Albert P'Rayan, Kigali, Rwanda (Indian)

The world economy needs more humanism. It's too simplistic to see in each action only cash flow and profits.

What are we searching for ? Wellbeing! Living a long and good life with our friends and family, in a larger view, with other people.

Being richer, make more profit, is not ever in accordance with this project. That's why I think that's globalisation should be not only done in the ecomic way, but also in a social way.

President Chirac says on 07/20/2001. "If 150,000 people are coming to Genova to demonstrate, there is a problem".

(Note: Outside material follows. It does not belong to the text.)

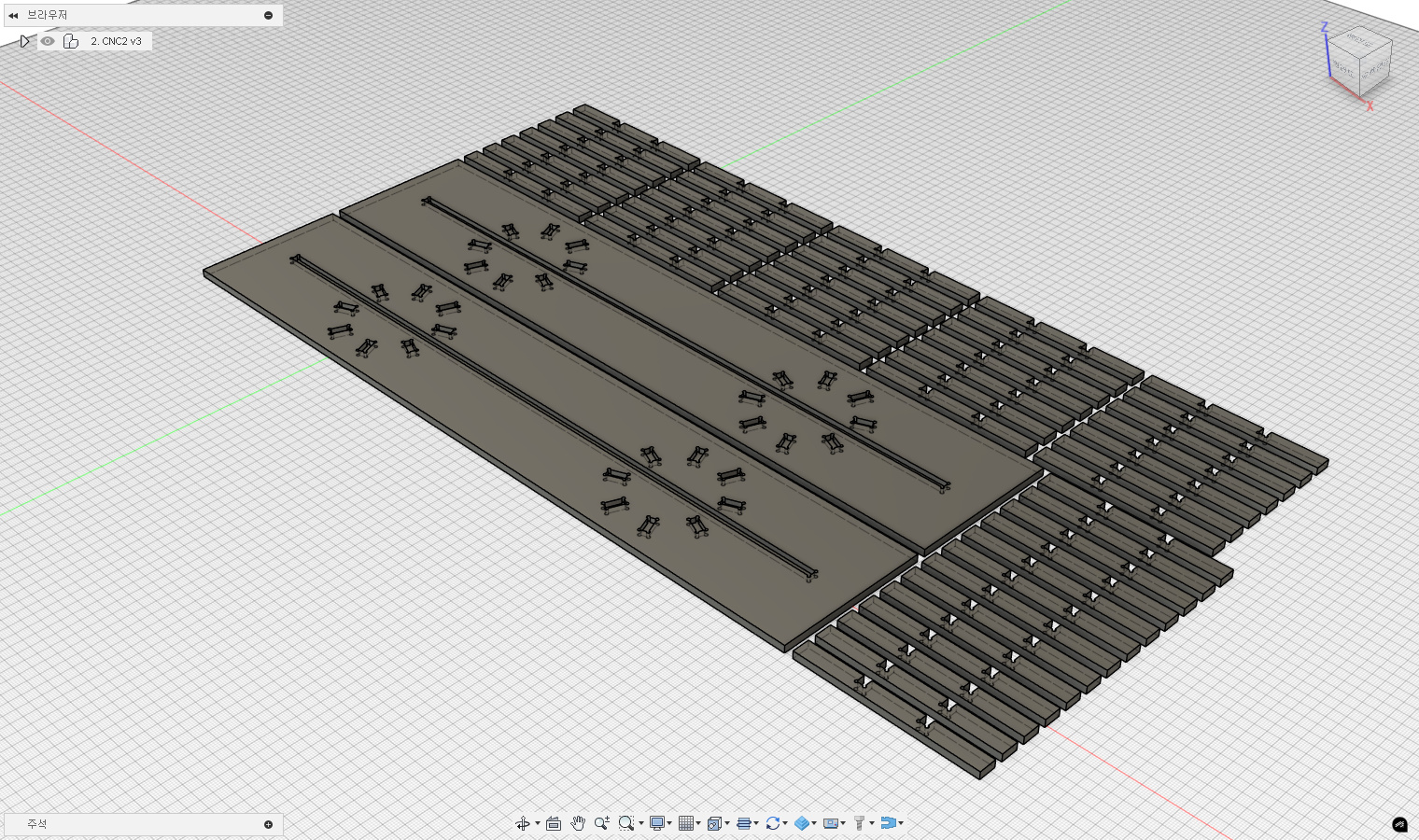The image size is (1419, 840).
Task: Select the 2. CNC2 v3 component name
Action: tap(116, 41)

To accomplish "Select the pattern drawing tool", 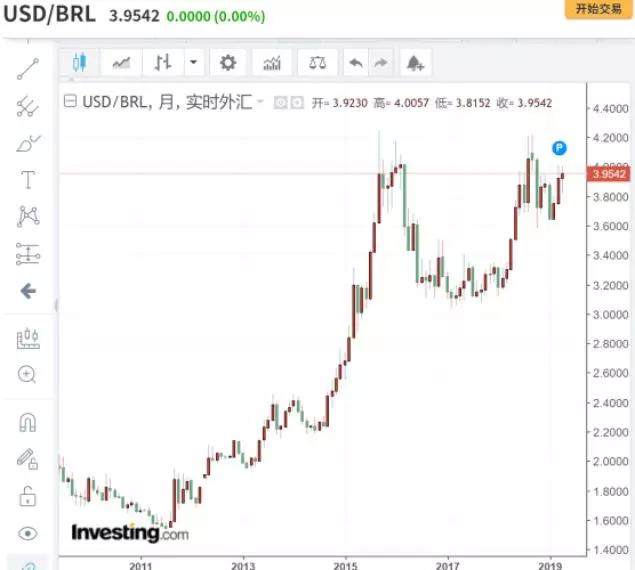I will 28,216.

The problem is that people want more humanism in global politics. You can't let thousands of Africans die from Aids because they're poor... That means that someday you could die cause you're not making enough money.

Stephan, Freyming, France

This is not about free trade or anything similar, it is about bowing to the demands of a spoilt Texan who has no respect for the habitants of this planet and only wants to strike a few good weapon-selling deals.

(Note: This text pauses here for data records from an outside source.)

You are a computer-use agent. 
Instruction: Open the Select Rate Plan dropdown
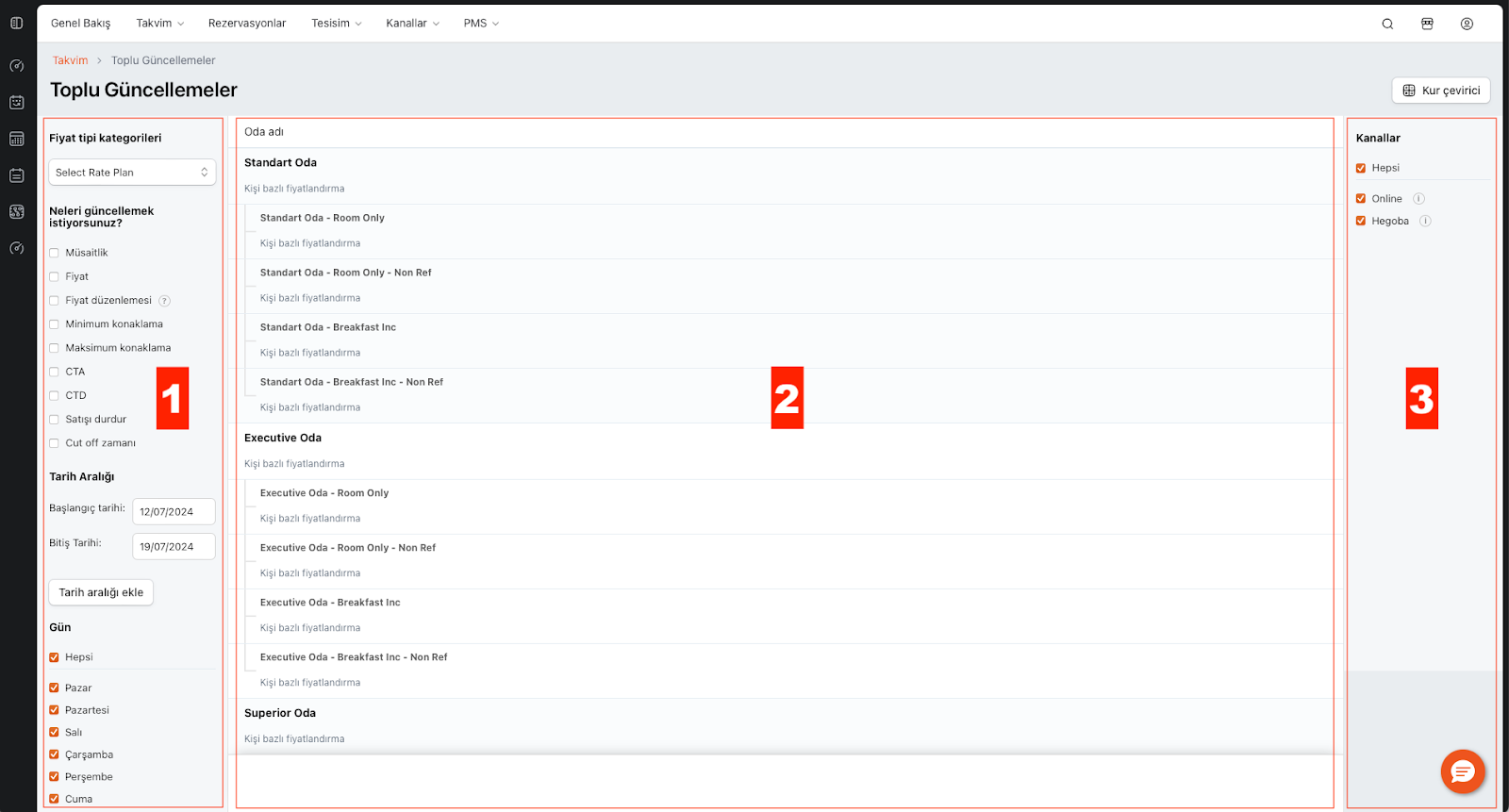132,173
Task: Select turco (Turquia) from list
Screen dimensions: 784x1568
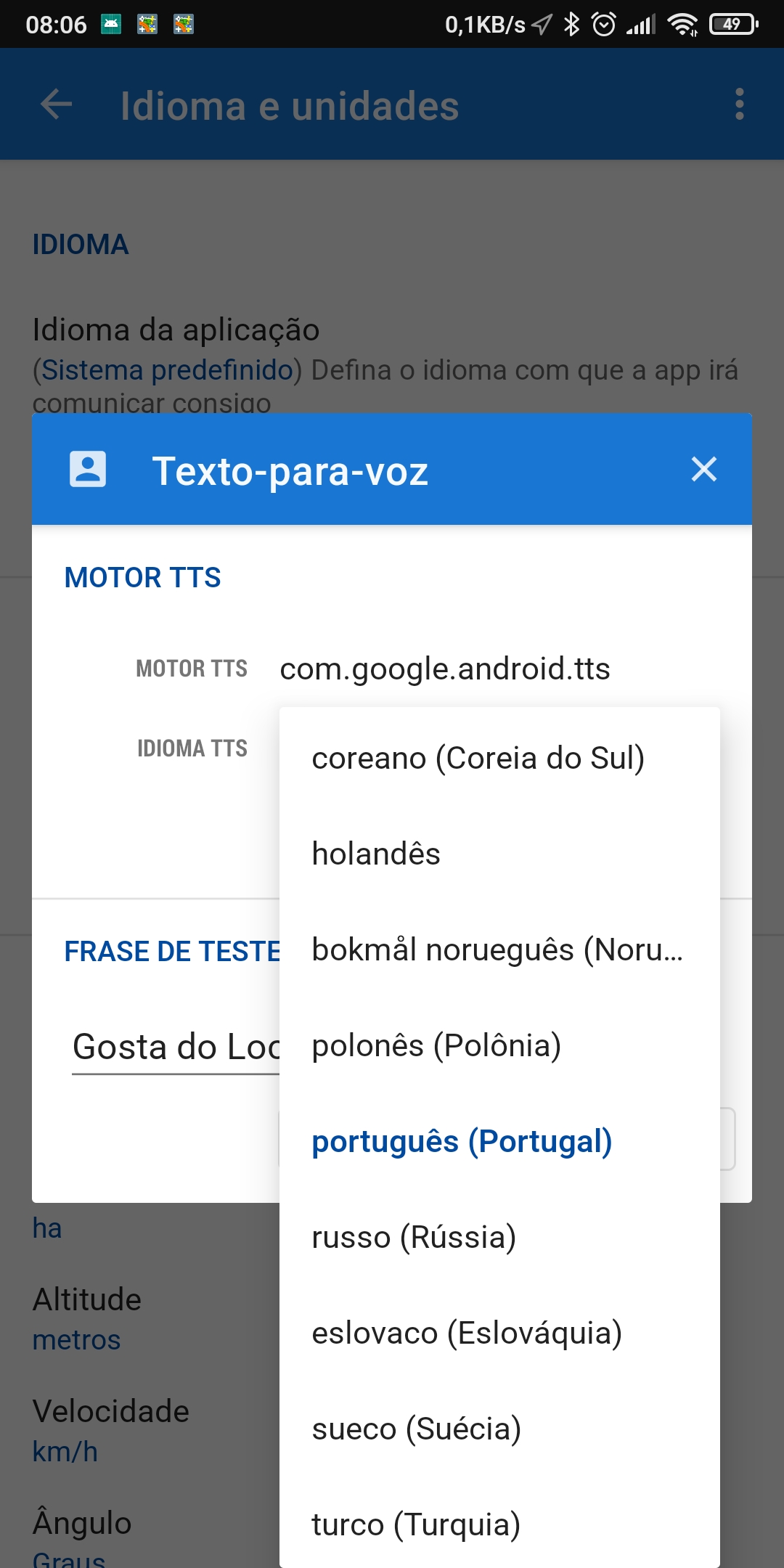Action: 416,1524
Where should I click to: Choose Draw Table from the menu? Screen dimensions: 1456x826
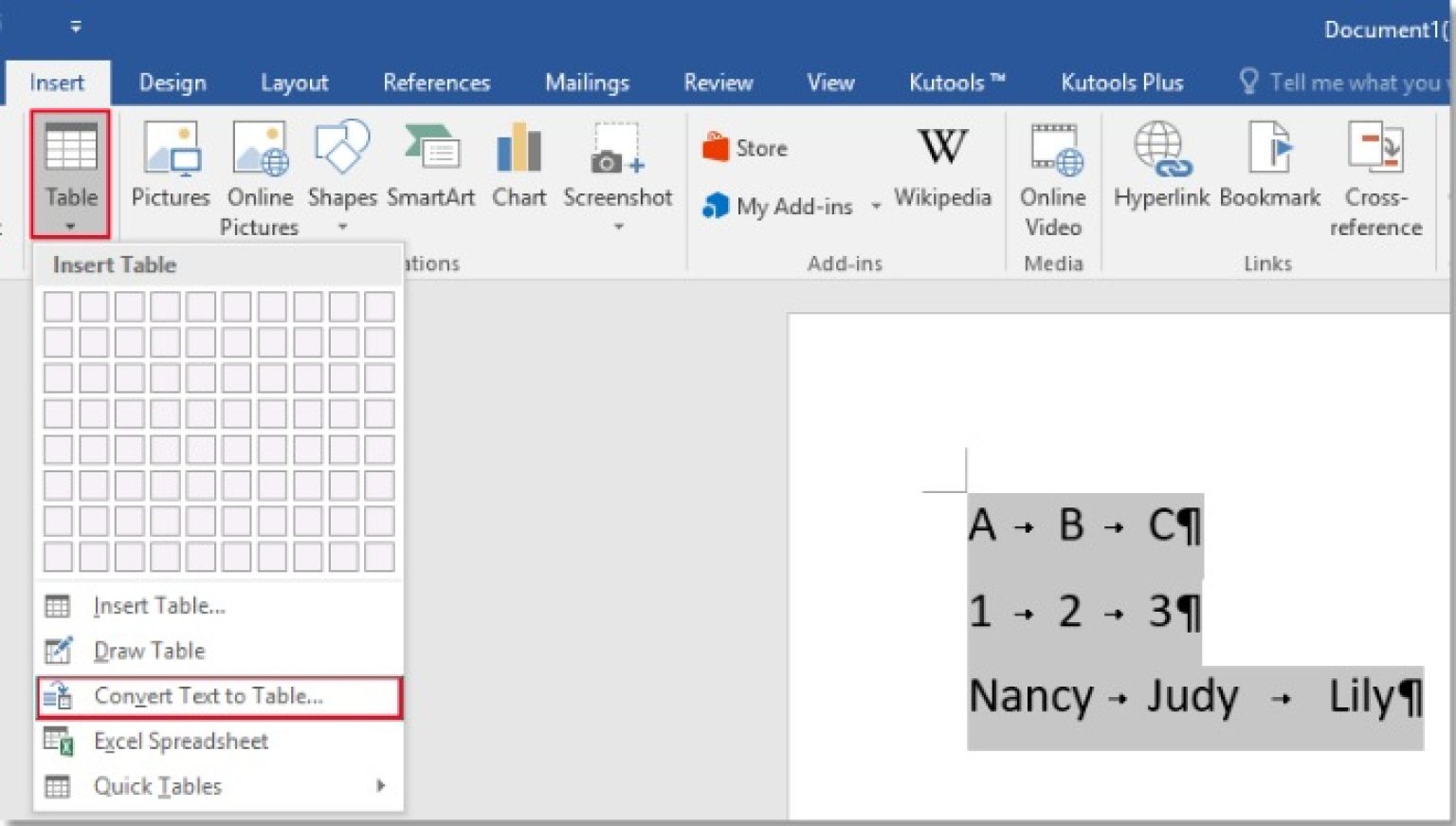click(x=149, y=651)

Dear Mr Bush (and other members of the G8 movement), you have to realise that in the "land of the free", people think through their heads and not through their pockets. To us, globalisation means one united and equal world. To you, it's just a chic expression of slavery.

Doros, UK (originally Greece)

International corporations are getting that powerful that they are dictating politics

Indra, Ghent, Belgium

It's Internationalism that is needed; the acceptance and acknowledgement that all countries are equal and due respect.